Il y a des années où la joie de Pâques est plus difficile à trouver. En 2019, entre la laideur croissante de la politique dans mon pays et les tensions vécues au sein de l’Église, j’avais du mal à lever les yeux du corps brisé de mon Seigneur pour me réjouir dans le Christ ressuscité et monté au ciel.

Lorsque je fis part de mes luttes à un bon ami, il me suggéra de revoir une collection de sermons que le prêtre John Henry Newman prêcha au 19e siècle à Oxford en réponse aux défis de son époque. En me tournant vers Newman, je découvris une idée surprenante : selon lui, ma joie mitigée n’est pas simplement acceptable ou tolérable. Elle constitue une réponse profondément chrétienne à Pâques.

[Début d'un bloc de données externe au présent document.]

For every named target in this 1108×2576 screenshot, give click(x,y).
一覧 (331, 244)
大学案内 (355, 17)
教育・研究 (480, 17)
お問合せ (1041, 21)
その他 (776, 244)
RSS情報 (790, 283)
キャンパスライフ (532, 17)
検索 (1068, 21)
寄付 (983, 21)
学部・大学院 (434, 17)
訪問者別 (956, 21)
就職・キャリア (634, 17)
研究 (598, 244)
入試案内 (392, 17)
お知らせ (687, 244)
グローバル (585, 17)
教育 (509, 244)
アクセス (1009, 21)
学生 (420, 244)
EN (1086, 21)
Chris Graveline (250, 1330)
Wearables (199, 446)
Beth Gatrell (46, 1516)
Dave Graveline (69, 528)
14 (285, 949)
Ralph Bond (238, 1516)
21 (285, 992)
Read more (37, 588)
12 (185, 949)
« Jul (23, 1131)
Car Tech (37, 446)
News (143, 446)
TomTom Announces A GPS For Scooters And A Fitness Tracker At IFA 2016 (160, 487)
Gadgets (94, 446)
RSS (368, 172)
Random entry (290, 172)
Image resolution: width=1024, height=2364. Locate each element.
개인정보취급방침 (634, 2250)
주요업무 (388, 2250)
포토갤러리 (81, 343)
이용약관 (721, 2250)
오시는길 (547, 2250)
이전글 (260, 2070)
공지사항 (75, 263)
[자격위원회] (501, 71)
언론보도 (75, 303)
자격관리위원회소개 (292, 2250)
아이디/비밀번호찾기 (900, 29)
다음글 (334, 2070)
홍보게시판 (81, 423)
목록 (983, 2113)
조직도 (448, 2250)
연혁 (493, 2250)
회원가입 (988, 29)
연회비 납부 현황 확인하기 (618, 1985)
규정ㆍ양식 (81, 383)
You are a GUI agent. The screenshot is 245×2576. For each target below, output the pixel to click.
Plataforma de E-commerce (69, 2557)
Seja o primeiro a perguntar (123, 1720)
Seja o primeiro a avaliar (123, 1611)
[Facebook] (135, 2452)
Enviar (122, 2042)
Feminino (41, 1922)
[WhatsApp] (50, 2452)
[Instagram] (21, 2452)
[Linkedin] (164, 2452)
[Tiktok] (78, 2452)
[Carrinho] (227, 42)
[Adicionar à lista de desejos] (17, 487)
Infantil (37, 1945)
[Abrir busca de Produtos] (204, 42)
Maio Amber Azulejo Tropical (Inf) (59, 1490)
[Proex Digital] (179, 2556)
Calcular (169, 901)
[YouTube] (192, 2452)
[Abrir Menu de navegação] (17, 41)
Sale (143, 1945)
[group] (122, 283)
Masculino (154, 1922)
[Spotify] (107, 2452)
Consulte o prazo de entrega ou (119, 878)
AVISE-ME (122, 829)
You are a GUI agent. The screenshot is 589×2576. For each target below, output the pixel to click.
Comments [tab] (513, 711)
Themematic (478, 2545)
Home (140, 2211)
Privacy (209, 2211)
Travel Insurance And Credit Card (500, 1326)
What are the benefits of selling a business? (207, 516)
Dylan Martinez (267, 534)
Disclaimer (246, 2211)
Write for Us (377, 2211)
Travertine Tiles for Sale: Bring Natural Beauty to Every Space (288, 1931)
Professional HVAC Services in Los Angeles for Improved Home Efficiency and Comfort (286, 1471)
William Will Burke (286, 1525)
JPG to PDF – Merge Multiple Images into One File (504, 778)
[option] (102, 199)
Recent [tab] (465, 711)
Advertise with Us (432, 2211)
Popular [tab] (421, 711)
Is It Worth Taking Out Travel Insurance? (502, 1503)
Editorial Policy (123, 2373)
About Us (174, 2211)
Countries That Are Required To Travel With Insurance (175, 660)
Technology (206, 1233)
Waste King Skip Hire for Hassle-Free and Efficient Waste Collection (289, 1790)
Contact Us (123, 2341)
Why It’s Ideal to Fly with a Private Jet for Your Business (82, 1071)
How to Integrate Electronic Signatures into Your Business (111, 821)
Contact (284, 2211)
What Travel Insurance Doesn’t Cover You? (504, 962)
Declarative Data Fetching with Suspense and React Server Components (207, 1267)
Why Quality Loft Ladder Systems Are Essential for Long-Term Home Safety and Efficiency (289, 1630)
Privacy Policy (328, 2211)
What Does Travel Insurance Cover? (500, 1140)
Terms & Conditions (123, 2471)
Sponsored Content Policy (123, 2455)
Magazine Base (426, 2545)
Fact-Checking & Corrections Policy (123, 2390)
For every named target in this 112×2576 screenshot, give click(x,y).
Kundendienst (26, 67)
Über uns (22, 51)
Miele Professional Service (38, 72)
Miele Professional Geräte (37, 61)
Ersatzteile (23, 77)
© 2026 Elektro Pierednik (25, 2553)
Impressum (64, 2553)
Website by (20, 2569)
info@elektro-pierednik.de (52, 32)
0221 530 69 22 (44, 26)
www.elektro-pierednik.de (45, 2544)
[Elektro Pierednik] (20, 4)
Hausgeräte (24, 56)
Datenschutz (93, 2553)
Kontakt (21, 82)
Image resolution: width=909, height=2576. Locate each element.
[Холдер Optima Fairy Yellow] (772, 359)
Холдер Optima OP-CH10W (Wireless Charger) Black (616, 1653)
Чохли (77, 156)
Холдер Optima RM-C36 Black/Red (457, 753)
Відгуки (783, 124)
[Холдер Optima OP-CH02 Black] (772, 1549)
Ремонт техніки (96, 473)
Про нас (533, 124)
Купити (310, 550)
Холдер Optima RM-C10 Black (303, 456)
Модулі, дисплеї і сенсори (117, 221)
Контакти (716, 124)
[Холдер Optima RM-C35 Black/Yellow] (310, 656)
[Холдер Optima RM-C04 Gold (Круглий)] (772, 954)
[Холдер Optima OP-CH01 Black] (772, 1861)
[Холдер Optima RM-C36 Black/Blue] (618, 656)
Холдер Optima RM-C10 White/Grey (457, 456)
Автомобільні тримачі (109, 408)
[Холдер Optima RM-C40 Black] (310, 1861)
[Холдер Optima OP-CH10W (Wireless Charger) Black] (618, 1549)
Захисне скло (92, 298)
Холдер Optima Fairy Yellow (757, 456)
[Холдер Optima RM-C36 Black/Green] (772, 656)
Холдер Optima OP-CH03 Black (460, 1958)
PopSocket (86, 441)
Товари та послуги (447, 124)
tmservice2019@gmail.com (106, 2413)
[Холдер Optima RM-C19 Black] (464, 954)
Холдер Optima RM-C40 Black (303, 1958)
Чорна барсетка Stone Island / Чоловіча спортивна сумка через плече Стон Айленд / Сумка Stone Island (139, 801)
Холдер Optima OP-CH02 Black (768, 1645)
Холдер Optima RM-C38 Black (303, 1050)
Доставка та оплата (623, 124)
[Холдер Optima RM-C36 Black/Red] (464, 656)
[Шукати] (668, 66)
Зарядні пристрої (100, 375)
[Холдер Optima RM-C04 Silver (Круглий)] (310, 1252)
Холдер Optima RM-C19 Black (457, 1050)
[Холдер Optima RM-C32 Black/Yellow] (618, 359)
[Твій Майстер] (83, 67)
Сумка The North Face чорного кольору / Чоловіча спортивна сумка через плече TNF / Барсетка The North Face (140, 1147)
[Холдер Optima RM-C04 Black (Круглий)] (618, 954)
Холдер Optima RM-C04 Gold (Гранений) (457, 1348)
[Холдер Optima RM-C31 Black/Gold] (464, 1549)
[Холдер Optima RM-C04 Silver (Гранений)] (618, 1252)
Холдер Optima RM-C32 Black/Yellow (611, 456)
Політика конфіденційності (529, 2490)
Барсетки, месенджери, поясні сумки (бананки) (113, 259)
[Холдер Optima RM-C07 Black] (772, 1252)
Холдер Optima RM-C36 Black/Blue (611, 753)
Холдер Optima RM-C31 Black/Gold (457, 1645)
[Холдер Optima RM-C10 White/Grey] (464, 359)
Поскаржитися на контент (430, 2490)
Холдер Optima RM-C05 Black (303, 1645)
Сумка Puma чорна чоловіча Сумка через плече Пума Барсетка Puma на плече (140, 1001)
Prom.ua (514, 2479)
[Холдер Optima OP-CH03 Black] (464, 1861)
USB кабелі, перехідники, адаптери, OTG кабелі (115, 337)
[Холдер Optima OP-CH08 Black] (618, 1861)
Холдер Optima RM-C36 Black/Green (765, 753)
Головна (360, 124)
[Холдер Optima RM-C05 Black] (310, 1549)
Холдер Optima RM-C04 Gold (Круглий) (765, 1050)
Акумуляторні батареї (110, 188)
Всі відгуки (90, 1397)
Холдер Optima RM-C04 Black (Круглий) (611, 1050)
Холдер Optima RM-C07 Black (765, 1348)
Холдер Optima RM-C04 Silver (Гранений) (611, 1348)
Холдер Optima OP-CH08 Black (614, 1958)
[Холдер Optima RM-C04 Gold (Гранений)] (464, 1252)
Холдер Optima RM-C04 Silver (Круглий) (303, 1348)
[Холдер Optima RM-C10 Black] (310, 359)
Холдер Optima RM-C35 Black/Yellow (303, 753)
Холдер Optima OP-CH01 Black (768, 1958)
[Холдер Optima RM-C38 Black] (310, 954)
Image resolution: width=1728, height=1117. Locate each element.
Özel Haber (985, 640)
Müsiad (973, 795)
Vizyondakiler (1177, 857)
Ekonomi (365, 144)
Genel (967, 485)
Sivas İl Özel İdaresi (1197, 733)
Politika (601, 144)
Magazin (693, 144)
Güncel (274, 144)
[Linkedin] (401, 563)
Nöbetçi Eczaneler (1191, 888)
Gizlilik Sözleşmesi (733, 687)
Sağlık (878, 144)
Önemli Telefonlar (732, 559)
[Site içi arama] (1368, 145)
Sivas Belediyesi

Dans un sermon intitulé « Keeping Fast and Festival » (« Observer le jeûne et la fête »), Newman établit d’abord une comparaison entre Noël et Pâques. À Noël, dit-il, nous nous réjouissons avec « la joie naturelle et sans mélange des enfants ». La joie de Pâques, cependant, n’est pas la même. Cette joie est vécue comme dans un second temps. Elle naît de la tribulation, comme l’écrit Paul en Romains 5, émerge de la moisson (Es 9.3), et vient après (et en conséquence) du carême et du Vendredi saint.

En d’autres termes, si le carême nous apprend ne serait-ce qu’un peu comment le Christ supporte la souffrance du monde, alors notre enthousiasme pascal devrait être différent de notre réaction à l’arrivée de Dieu sous la forme d’un bébé à Noël. Il devrait être plus mûr, plus vieilli, plus éprouvé. La joie de Pâques n’est pas la joie des enfants, dit Newman, mais plutôt celle de convalescents qui ont reçu la promesse de la guérison, qui commencent à se rétablir, mais doivent encore reprendre des forces après une saison de Carême où nous avons affronté notre faiblesse et pleuré nos péchés.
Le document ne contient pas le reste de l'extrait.